Tijdens de eerste politionele actie bezoekt een Nederlander de onderneming in Oost-Java waar hij vroeger planter was. Hij doet verslag van zijn ervaringen
Op 25 juli (1947) met 90 man mariniers naar de plantage Soember Gadoeng. Opvallend is de prachtige stand van de tabak. Bij aankomst op mijn oude onderneming stroomt de bevolking toe; honderden en honderden drukten mij de hand; het enthousiasme is enorm. Ik maak kennis met de administrateur, de heer Fatawi (voor de oorlog werkzaam voor de Nederlandse eigenaar). De rubberaanplant voor zover te zien ziet er goed uit; ook de overige rubbertuinen schijnen in orde te zijn; er wordt niet getapt. Administrateurwoning, opzichterwoning en kampong (Indonesisch dorp) zien er behoorlijk uit. De fabriek ziet er keurig onderhouden uit (…) motor loopt uitstekend, elektrisch licht in orde. Men is midden in de koffieoogst. De heer Fatawi, die geen ongeschikte indruk maakt, deelt mij mede, dat de omliggende ondernemingen, waarover hij adviseur is, alle in running condition zijn en er goed uit zien.

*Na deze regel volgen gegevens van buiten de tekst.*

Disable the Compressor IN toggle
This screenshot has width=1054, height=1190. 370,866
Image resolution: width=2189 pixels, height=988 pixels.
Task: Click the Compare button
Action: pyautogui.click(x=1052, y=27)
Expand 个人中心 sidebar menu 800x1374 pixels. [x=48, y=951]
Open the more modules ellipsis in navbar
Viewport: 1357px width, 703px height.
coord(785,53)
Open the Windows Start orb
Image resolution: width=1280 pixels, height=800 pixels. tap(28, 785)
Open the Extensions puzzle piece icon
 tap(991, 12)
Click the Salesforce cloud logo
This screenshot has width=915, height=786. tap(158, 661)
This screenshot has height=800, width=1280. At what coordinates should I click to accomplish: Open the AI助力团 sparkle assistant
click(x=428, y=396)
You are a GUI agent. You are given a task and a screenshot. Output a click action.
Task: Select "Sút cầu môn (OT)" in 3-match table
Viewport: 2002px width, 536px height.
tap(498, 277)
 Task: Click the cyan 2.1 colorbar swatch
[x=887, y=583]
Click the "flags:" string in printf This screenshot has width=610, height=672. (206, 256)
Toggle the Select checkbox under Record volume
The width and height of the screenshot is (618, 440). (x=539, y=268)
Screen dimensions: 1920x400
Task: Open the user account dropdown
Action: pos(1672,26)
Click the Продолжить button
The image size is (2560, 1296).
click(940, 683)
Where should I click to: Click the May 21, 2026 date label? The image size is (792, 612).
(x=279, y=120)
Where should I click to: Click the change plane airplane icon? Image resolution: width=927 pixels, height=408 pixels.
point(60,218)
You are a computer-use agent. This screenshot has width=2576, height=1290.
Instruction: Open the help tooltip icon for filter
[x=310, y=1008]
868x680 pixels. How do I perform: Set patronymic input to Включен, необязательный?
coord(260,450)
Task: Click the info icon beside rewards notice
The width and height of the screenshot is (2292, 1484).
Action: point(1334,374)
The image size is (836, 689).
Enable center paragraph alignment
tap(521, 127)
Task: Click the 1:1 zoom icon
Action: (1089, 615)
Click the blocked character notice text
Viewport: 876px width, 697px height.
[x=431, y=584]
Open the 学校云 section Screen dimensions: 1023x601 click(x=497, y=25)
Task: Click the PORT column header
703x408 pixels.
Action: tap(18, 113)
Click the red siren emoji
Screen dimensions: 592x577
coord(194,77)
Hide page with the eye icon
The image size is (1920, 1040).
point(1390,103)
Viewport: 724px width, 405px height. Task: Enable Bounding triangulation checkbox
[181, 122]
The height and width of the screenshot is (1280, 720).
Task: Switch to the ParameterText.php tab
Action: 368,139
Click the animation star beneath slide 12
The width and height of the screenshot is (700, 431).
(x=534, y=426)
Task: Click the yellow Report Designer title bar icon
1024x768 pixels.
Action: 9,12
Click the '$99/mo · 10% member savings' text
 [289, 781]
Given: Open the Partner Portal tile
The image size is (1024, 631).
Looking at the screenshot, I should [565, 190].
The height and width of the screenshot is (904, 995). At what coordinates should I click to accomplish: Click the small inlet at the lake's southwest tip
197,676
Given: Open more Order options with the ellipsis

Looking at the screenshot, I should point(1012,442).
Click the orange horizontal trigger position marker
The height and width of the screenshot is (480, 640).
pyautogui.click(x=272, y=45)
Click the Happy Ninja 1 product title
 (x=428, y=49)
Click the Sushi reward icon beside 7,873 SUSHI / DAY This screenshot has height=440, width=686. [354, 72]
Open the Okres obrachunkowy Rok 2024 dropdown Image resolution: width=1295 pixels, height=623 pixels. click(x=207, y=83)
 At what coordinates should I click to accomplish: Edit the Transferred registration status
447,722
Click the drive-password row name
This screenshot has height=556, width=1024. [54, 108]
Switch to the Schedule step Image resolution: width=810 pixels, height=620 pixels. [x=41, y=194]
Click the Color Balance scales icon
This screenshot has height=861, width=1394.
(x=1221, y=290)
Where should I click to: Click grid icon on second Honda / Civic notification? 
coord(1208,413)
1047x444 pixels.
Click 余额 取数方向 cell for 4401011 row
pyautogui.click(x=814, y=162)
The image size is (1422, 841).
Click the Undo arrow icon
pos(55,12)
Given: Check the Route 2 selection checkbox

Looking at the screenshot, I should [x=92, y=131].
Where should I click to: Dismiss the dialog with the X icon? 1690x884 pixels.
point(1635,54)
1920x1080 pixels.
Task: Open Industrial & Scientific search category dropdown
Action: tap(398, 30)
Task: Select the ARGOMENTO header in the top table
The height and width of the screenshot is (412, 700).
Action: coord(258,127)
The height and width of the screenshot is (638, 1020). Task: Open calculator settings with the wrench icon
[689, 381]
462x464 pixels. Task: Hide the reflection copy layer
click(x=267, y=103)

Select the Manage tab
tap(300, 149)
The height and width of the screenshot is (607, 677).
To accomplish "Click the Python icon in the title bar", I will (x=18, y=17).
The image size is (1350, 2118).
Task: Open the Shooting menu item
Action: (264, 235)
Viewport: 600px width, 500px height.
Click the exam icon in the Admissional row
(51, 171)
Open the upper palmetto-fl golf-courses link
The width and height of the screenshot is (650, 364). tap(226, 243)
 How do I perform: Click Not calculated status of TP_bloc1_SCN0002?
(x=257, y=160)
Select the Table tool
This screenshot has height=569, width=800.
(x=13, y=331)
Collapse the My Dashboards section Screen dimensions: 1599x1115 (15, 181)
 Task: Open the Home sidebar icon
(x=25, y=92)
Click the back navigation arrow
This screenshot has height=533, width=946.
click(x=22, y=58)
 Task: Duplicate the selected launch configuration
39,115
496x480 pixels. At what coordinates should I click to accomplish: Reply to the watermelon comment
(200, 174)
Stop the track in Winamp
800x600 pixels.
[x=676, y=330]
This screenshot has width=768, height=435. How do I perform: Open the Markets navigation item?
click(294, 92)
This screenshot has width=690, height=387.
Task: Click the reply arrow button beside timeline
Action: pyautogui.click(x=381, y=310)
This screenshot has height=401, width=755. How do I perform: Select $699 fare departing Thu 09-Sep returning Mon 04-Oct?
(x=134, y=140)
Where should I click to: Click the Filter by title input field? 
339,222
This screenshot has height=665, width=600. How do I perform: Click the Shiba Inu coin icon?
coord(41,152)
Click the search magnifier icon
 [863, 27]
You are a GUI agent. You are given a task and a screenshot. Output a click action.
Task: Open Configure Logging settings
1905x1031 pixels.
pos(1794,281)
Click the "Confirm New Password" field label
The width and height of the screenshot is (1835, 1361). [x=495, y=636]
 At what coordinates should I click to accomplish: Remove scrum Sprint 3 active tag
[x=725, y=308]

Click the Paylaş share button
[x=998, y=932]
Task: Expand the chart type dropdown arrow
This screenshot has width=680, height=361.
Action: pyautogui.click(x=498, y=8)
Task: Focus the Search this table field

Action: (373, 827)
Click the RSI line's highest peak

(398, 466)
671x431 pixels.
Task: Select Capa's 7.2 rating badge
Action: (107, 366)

De bevolking werd door mij op de tennisbaan verzameld en medegedeeld dat rampokken (plunderen) streng zal worden gestraft (er is namelijk speciaal bij de Chinezen in de naburige dessa’s –dorpen- flink gerampokt). Ook werd hen aangezegd voorlopig rustig onder de tegenwoordige administrateur door te werken.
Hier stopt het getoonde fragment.